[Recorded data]
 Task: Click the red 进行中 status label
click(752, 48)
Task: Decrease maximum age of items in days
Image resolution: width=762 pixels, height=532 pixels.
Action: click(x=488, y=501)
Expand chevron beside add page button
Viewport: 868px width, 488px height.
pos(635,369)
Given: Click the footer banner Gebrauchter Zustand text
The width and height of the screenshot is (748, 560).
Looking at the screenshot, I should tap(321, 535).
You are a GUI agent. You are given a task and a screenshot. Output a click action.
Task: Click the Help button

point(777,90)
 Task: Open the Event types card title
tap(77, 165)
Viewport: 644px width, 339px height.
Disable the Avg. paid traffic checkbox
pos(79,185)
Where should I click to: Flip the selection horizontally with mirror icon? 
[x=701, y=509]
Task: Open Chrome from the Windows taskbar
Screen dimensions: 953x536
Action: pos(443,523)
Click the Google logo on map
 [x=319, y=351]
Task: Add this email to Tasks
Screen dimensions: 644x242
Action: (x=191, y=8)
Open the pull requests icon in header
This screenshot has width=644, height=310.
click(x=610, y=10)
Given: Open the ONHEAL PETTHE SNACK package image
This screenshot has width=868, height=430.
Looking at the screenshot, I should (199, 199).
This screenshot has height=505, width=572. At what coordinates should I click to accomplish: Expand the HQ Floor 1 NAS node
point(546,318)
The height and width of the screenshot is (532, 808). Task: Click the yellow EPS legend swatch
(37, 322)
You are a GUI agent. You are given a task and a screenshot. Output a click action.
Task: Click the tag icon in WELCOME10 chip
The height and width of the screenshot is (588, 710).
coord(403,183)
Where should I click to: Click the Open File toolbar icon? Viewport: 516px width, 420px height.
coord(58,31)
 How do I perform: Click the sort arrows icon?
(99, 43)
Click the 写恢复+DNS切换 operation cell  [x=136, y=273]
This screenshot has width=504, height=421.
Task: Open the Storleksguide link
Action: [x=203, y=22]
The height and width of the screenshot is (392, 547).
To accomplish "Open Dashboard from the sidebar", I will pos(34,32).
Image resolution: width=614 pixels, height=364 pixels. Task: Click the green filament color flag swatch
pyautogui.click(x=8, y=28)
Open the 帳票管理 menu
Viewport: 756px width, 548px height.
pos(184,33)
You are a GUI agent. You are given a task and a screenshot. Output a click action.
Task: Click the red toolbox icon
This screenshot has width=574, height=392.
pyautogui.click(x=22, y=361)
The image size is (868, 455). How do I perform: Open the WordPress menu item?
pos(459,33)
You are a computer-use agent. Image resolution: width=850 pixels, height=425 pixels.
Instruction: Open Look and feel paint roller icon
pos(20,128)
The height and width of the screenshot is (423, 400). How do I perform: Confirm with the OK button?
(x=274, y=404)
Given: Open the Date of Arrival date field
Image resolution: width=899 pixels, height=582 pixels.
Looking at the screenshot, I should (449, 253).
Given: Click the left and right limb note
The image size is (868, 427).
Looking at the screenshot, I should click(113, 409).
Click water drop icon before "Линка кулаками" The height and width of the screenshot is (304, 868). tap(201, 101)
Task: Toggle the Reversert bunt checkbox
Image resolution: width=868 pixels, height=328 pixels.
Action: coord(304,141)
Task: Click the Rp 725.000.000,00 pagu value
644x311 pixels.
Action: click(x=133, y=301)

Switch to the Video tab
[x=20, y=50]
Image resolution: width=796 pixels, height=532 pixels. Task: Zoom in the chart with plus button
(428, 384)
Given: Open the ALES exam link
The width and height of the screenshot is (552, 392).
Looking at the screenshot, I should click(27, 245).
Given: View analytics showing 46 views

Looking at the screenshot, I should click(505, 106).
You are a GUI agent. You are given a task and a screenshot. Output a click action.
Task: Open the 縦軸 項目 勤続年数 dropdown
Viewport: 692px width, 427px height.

• **Task**
From start to finish, retype the records above with complete accuracy.

• **Answer for this exercise**
 Task: Click the red 进行中 status label
click(752, 48)
Task: Decrease maximum age of items in days
Image resolution: width=762 pixels, height=532 pixels.
Action: click(x=488, y=501)
Expand chevron beside add page button
Viewport: 868px width, 488px height.
pos(635,369)
Given: Click the footer banner Gebrauchter Zustand text
The width and height of the screenshot is (748, 560).
Looking at the screenshot, I should tap(321, 535).
You are a GUI agent. You are given a task and a screenshot. Output a click action.
Task: Click the Help button

point(777,90)
 Task: Open the Event types card title
tap(77, 165)
Viewport: 644px width, 339px height.
Disable the Avg. paid traffic checkbox
pos(79,185)
Where should I click to: Flip the selection horizontally with mirror icon? 
[x=701, y=509]
Task: Open Chrome from the Windows taskbar
Screen dimensions: 953x536
Action: pos(443,523)
Click the Google logo on map
 [x=319, y=351]
Task: Add this email to Tasks
Screen dimensions: 644x242
Action: (x=191, y=8)
Open the pull requests icon in header
This screenshot has width=644, height=310.
click(x=610, y=10)
Given: Open the ONHEAL PETTHE SNACK package image
This screenshot has width=868, height=430.
Looking at the screenshot, I should (199, 199).
This screenshot has height=505, width=572. At what coordinates should I click to accomplish: Expand the HQ Floor 1 NAS node
point(546,318)
The height and width of the screenshot is (532, 808). Task: Click the yellow EPS legend swatch
(37, 322)
You are a GUI agent. You are given a task and a screenshot. Output a click action.
Task: Click the tag icon in WELCOME10 chip
The height and width of the screenshot is (588, 710).
coord(403,183)
Where should I click to: Click the Open File toolbar icon? Viewport: 516px width, 420px height.
coord(58,31)
 How do I perform: Click the sort arrows icon?
(99, 43)
Click the 写恢复+DNS切换 operation cell  [x=136, y=273]
This screenshot has width=504, height=421.
Task: Open the Storleksguide link
Action: [x=203, y=22]
The height and width of the screenshot is (392, 547).
To accomplish "Open Dashboard from the sidebar", I will pos(34,32).
Image resolution: width=614 pixels, height=364 pixels. Task: Click the green filament color flag swatch
pyautogui.click(x=8, y=28)
Open the 帳票管理 menu
Viewport: 756px width, 548px height.
pos(184,33)
You are a GUI agent. You are given a task and a screenshot. Output a click action.
Task: Click the red toolbox icon
This screenshot has width=574, height=392.
pyautogui.click(x=22, y=361)
The image size is (868, 455). How do I perform: Open the WordPress menu item?
pos(459,33)
You are a computer-use agent. Image resolution: width=850 pixels, height=425 pixels.
Instruction: Open Look and feel paint roller icon
pos(20,128)
The height and width of the screenshot is (423, 400). How do I perform: Confirm with the OK button?
(x=274, y=404)
Given: Open the Date of Arrival date field
Image resolution: width=899 pixels, height=582 pixels.
Looking at the screenshot, I should (449, 253).
Given: Click the left and right limb note
The image size is (868, 427).
Looking at the screenshot, I should click(113, 409).
Click water drop icon before "Линка кулаками" The height and width of the screenshot is (304, 868). tap(201, 101)
Task: Toggle the Reversert bunt checkbox
Image resolution: width=868 pixels, height=328 pixels.
Action: coord(304,141)
Task: Click the Rp 725.000.000,00 pagu value
644x311 pixels.
Action: click(x=133, y=301)

Switch to the Video tab
[x=20, y=50]
Image resolution: width=796 pixels, height=532 pixels. Task: Zoom in the chart with plus button
(428, 384)
Given: Open the ALES exam link
The width and height of the screenshot is (552, 392).
Looking at the screenshot, I should click(27, 245).
Given: View analytics showing 46 views

Looking at the screenshot, I should click(505, 106).
You are a GUI agent. You are given a task and a screenshot. Output a click action.
Task: Open the 縦軸 項目 勤続年数 dropdown
Viewport: 692px width, 427px height.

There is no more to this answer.